Before: single job, ~7-8min wall time, flaky from cross-file state leakage
After: 6 parallel jobs, ~3.3min wall time, zero shared state between files

What changed

scripts/run_tests_parallel.py (new)

  • Discovers all test_*.py files under tests/ (excludes integration/ + e2e/)
  • Runs each file in a freshly-spawned subprocess (multiprocessing) — no shared interpreter state
  • --slice I/N flag: partitions files across N jobs using LPT algorithm on cached durations
  • HERMES_TEST_SLICE=I/N env var alternative (for CI)
  • Writes test_durations.json after each run; reads it before slicing for balanced distribution
  • Per-file timing display + end-of-run distribution summary

.github/workflows/tests.yml

  • 6-way matrix: slice: [1, 2, 3, 4, 5, 6]
  • Each slice restores test_durations.json from actions/cache (key: test-durations)
  • Each slice uploads partial durations as an artifact
  • New save-durations job (main branch only) merges all slice artifacts into the cache
  • PRs get the cache from main for balanced slicing from the first run

Flake fixes

  • test_allows_normal_url (test_browser_secret_exfil.py): mocked _run_browser_command to avoid launching Chrome in CI while still testing the secret-exfiltration check
  • test_pub_broadcasts_to_events_subscribers (test_web_server.py): wrapped receive_text() in a thread with 10s timeout so the test fails fast instead of hanging for 30s; added a small yield (time.sleep(0.05)) to let the TestClient's event loop process the broadcast before receiving
  • _broadcast_event (web_server.py): added _log.warning(...) in the except Exception block so silently-dropped broadcasts are visible in CI logs

Benchmark results

Tested 4/5/6/7/8 slices with LPT-balanced distribution (cached durations from prior runs):

Slices Wall time Spread (max−min)
4 4.8m 135s
5 3.4m 46s
6 3.3m 26s
7 3.9m 109s
8 3.7m 96s

6 is the sweet spot: lowest wall time, tightest spread. 7+ gets slower because per-slice startup overhead (pytest collection + subprocess isolation) dominates when slices get too thin.

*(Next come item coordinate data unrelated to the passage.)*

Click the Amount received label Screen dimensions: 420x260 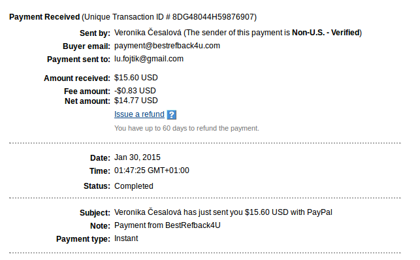(x=77, y=78)
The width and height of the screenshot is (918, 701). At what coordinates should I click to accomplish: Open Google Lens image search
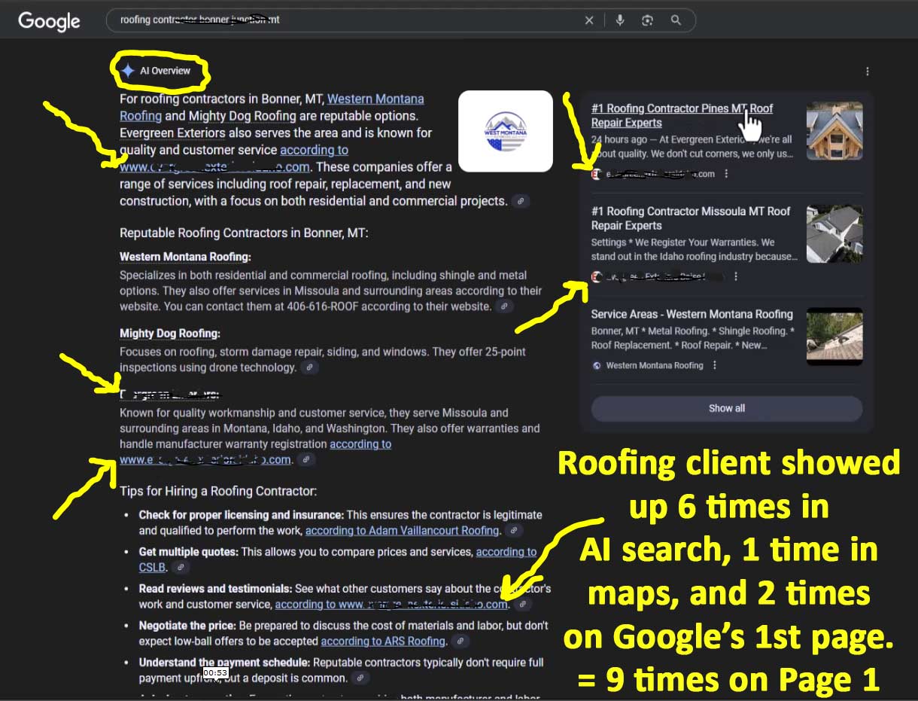coord(647,20)
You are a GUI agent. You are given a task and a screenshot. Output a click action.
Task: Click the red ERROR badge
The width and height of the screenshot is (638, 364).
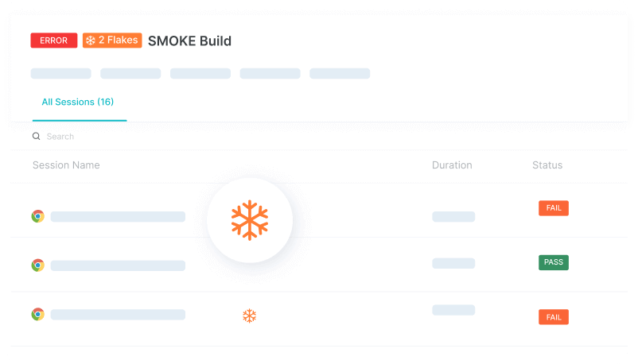click(x=54, y=41)
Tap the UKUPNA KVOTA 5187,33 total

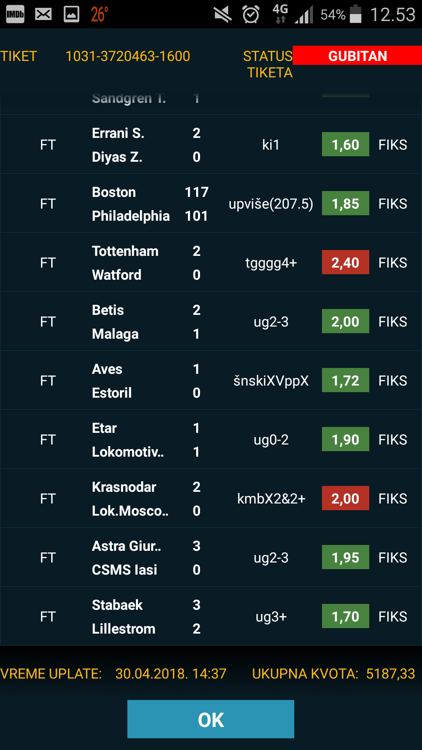pyautogui.click(x=333, y=674)
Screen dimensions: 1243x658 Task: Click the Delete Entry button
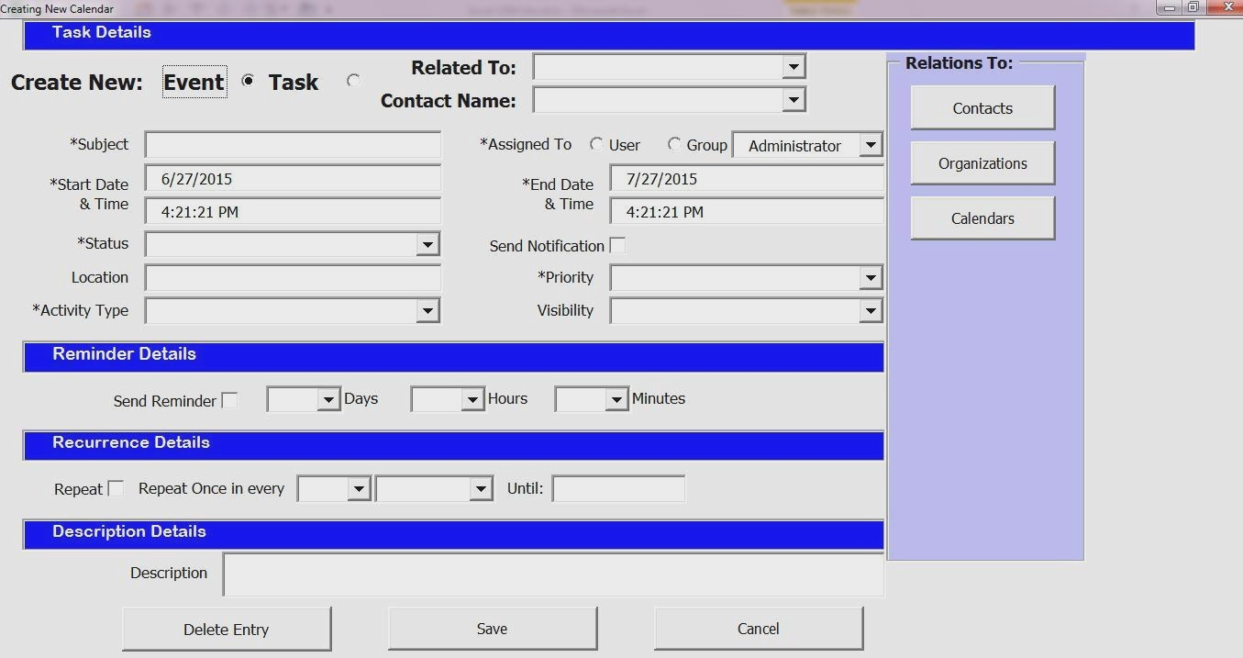[226, 630]
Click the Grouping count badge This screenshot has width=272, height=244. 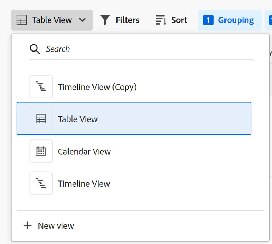tap(208, 20)
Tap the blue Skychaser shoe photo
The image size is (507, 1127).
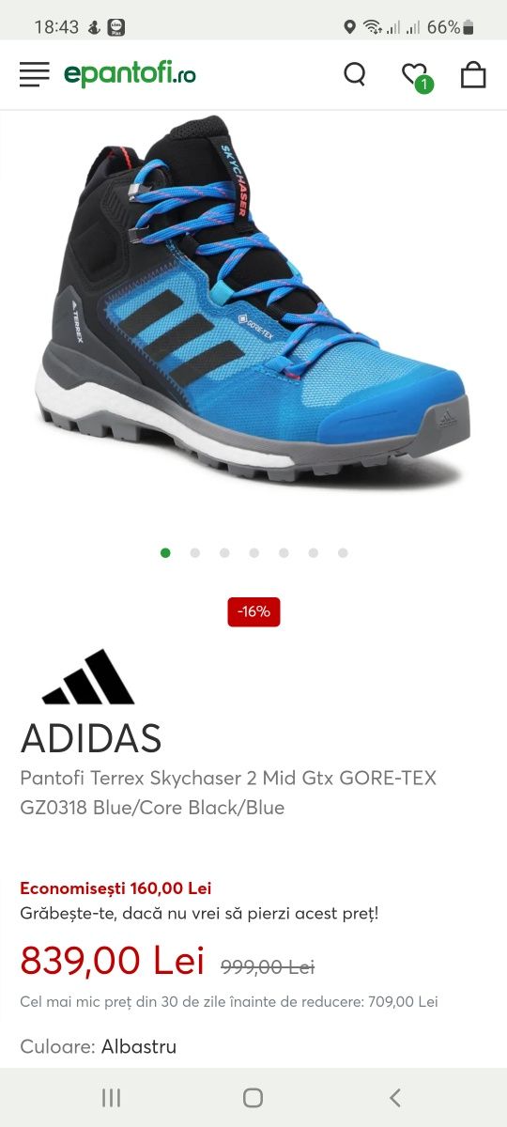point(254,301)
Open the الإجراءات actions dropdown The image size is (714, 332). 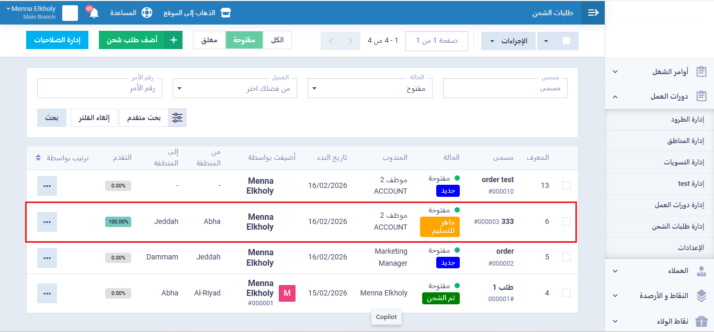508,41
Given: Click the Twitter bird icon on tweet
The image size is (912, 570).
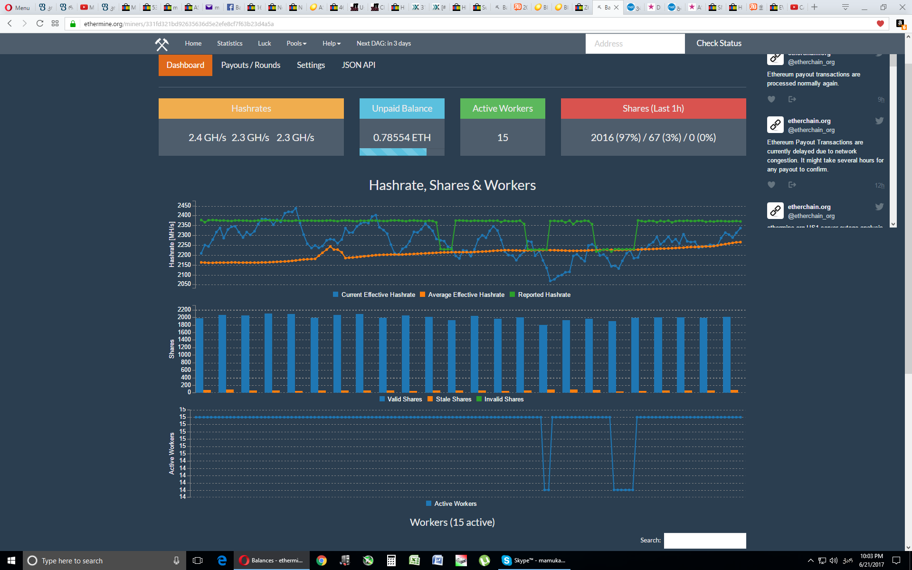Looking at the screenshot, I should (x=879, y=121).
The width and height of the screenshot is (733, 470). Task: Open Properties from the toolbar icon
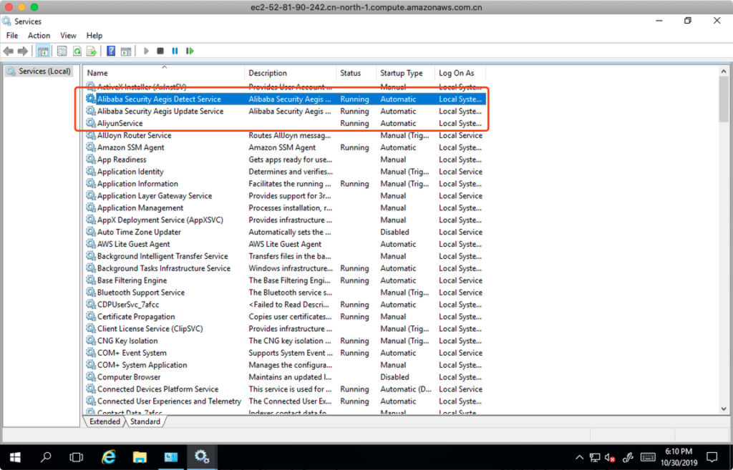62,51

How the duration cache works

  1. Main branch: after every run, save-durations merges all slice artifacts into actions/cache with key test-durations
  2. PRs: restore the cache from main, so LPT splits files based on real timings (not the 2s default)
  3. First PR run may be slightly unbalanced if cache is stale; subsequent main runs refresh it
  4. Stale entries are fine — better to have approximate durations for unrun files than no data at all

Infographic

pr-30575-ci-slicing

@github-actions

github-actions Bot commented May 22, 2026

Copy link
Copy Markdown
Contributor

🔎 Lint report: ethie/faster-tests vs origin/main

ruff

Total: 0 on HEAD, 0 on base (➖ 0)

🆕 New issues: none

✅ Fixed issues: none

Unchanged: 0 pre-existing issues carried over.

ty (type checker)

Total: 8991 on HEAD, 8991 on base (➖ 0)

🆕 New issues: none

✅ Fixed issues: none

Unchanged: 4770 pre-existing issues carried over.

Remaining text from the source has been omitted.